Saved entries:
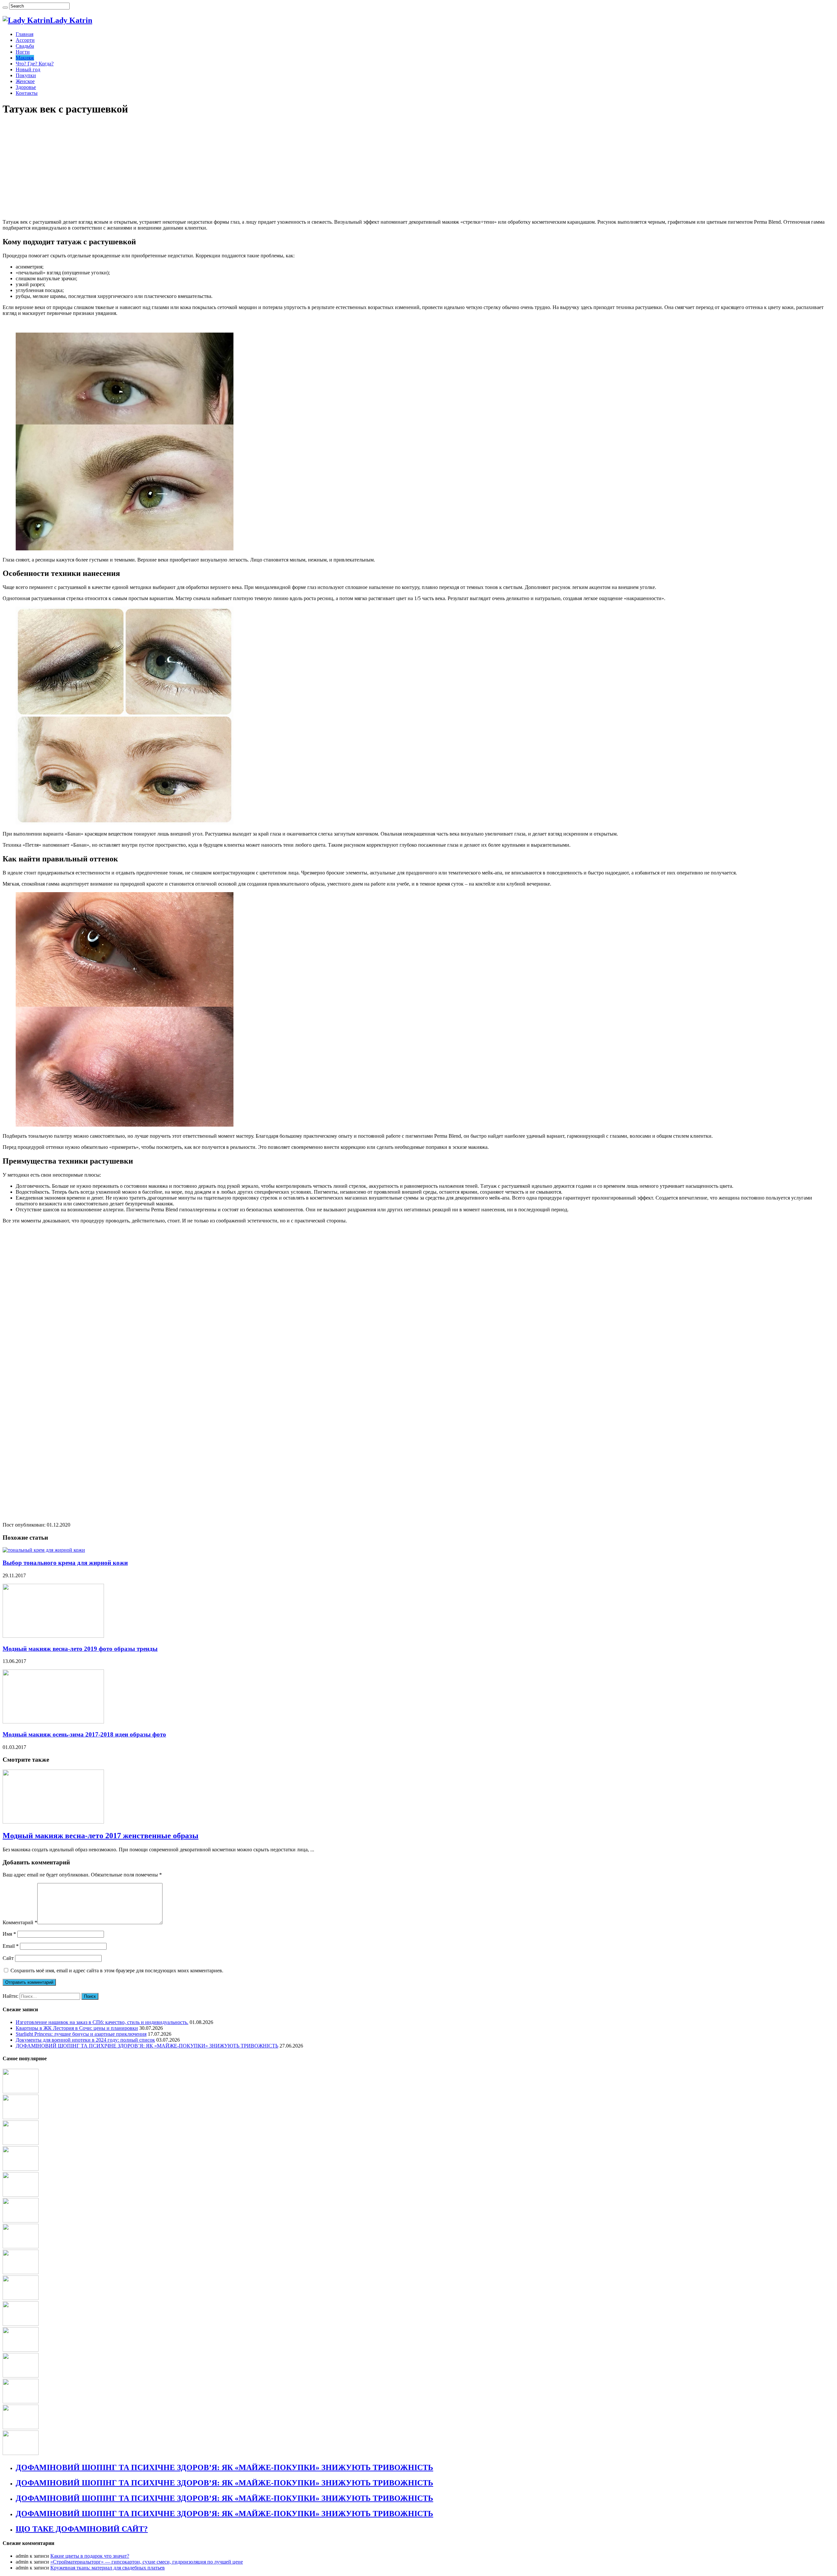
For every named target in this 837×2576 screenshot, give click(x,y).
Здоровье (26, 87)
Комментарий (20, 1922)
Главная (24, 34)
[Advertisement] (199, 168)
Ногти (23, 52)
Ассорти (25, 40)
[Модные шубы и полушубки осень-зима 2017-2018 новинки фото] (21, 2246)
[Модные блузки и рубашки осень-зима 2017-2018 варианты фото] (21, 2220)
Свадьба (25, 46)
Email (11, 1946)
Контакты (27, 93)
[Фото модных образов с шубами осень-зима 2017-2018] (21, 2427)
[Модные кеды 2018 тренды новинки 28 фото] (21, 2401)
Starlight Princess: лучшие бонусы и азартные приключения (81, 2034)
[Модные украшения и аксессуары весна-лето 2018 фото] (21, 2298)
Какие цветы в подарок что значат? (89, 2556)
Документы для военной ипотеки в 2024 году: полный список (85, 2040)
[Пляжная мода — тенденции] (21, 2272)
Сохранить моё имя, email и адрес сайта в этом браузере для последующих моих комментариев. (116, 1970)
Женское (25, 81)
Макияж (25, 58)
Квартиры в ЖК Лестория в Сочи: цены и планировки (77, 2028)
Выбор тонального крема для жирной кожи (65, 1562)
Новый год (28, 69)
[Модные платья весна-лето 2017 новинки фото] (21, 2324)
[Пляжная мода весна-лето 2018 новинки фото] (21, 2143)
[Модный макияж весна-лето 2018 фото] (21, 2375)
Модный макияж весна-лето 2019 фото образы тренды (80, 1648)
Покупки (26, 75)
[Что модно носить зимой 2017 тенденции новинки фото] (21, 2091)
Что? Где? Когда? (35, 63)
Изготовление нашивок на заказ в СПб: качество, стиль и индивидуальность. (102, 2022)
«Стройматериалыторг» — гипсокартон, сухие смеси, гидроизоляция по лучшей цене (146, 2562)
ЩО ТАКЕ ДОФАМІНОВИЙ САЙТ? (82, 2529)
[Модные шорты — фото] (21, 2195)
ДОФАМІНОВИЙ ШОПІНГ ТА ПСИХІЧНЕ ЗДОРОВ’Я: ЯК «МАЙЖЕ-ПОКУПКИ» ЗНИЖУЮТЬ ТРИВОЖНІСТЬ (147, 2046)
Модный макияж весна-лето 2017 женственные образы (100, 1835)
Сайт (8, 1958)
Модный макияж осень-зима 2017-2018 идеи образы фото (84, 1734)
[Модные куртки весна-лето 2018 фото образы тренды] (21, 2169)
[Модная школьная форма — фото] (21, 2453)
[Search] (5, 8)
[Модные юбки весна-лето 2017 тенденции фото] (21, 2117)
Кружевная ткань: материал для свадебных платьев (107, 2567)
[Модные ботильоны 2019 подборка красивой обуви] (21, 2350)
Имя (9, 1934)
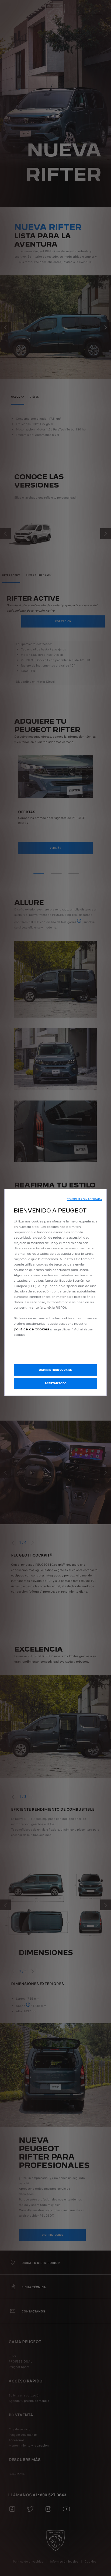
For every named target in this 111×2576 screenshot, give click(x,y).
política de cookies (31, 1329)
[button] (84, 1199)
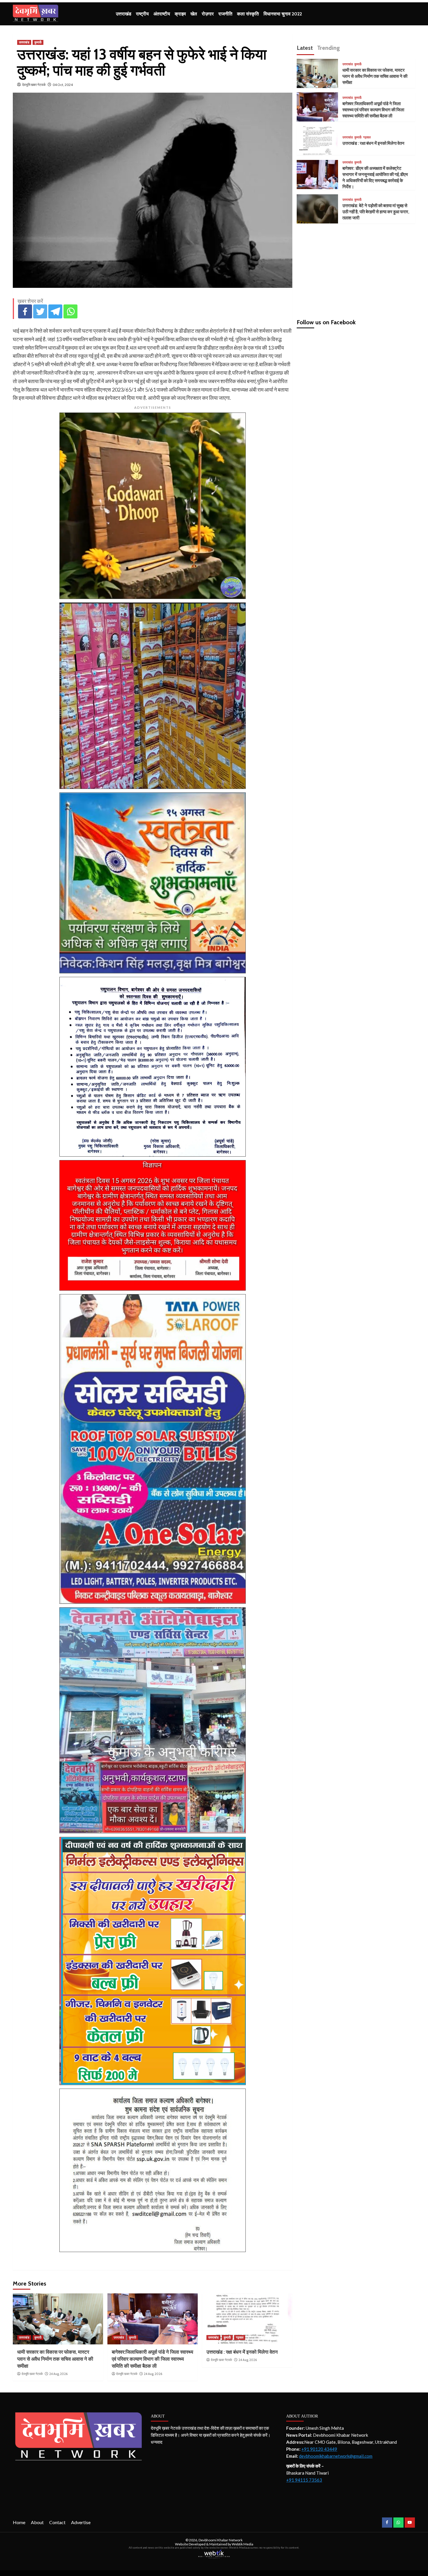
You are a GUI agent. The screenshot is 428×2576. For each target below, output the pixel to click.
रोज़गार (208, 14)
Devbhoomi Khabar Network (221, 2540)
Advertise (81, 2522)
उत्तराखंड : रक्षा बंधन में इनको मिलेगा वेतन (242, 2352)
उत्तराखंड (123, 14)
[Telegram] (55, 311)
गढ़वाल (239, 2337)
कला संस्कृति (248, 14)
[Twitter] (40, 311)
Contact (57, 2522)
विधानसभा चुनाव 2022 (282, 14)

What the task asks :: Leave the images behind and write out every entry exactly.

Worked solution ::
For every named target in this 837×2576 screenshot, give click(x,y).
Здоровье (26, 87)
Комментарий (20, 1922)
Главная (24, 34)
[Advertisement] (199, 168)
Ногти (23, 52)
Ассорти (25, 40)
[Модные шубы и полушубки осень-зима 2017-2018 новинки фото] (21, 2246)
[Модные блузки и рубашки осень-зима 2017-2018 варианты фото] (21, 2220)
Свадьба (25, 46)
Email (11, 1946)
Контакты (27, 93)
[Фото модных образов с шубами осень-зима 2017-2018] (21, 2427)
[Модные кеды 2018 тренды новинки 28 фото] (21, 2401)
Starlight Princess: лучшие бонусы и азартные приключения (81, 2034)
[Модные украшения и аксессуары весна-лето 2018 фото] (21, 2298)
Какие цветы в подарок что значат? (89, 2556)
Документы для военной ипотеки в 2024 году: полный список (85, 2040)
[Пляжная мода — тенденции] (21, 2272)
Сохранить моё имя, email и адрес сайта в этом браузере для последующих моих комментариев. (116, 1970)
Женское (25, 81)
Макияж (25, 58)
Квартиры в ЖК Лестория в Сочи: цены и планировки (77, 2028)
Выбор тонального крема для жирной кожи (65, 1562)
Новый год (28, 69)
[Модные платья весна-лето 2017 новинки фото] (21, 2324)
[Пляжная мода весна-лето 2018 новинки фото] (21, 2143)
[Модный макияж весна-лето 2018 фото] (21, 2375)
Модный макияж весна-лето 2019 фото образы тренды (80, 1648)
Покупки (26, 75)
[Что модно носить зимой 2017 тенденции новинки фото] (21, 2091)
Что? Где? Когда? (35, 63)
Изготовление нашивок на заказ в СПб: качество, стиль и индивидуальность. (102, 2022)
«Стройматериалыторг» — гипсокартон, сухие смеси, гидроизоляция по лучшей цене (146, 2562)
ЩО ТАКЕ ДОФАМІНОВИЙ САЙТ? (82, 2529)
[Модные шорты — фото] (21, 2195)
ДОФАМІНОВИЙ ШОПІНГ ТА ПСИХІЧНЕ ЗДОРОВ’Я: ЯК «МАЙЖЕ-ПОКУПКИ» ЗНИЖУЮТЬ ТРИВОЖНІСТЬ (147, 2046)
Модный макияж весна-лето 2017 женственные образы (100, 1835)
Сайт (8, 1958)
Модный макияж осень-зима 2017-2018 идеи образы фото (84, 1734)
[Модные куртки весна-лето 2018 фото образы тренды] (21, 2169)
[Модная школьная форма — фото] (21, 2453)
[Search] (5, 8)
[Модные юбки весна-лето 2017 тенденции фото] (21, 2117)
Кружевная ткань: материал для свадебных платьев (107, 2567)
[Модные ботильоны 2019 подборка красивой обуви] (21, 2350)
Имя (9, 1934)
For every named target in this 111×2576 screenshot, give click(x,y).
política de cookies (31, 1329)
[button] (84, 1199)
You are a GUI agent. The screenshot is 428×2576. For each target below, output the pixel to click.
रोज़गार (208, 14)
Devbhoomi Khabar Network (221, 2540)
Advertise (81, 2522)
उत्तराखंड : रक्षा बंधन में इनको मिलेगा वेतन (242, 2352)
उत्तराखंड (123, 14)
[Telegram] (55, 311)
गढ़वाल (239, 2337)
कला संस्कृति (248, 14)
[Twitter] (40, 311)
Contact (57, 2522)
विधानसभा चुनाव 2022 (282, 14)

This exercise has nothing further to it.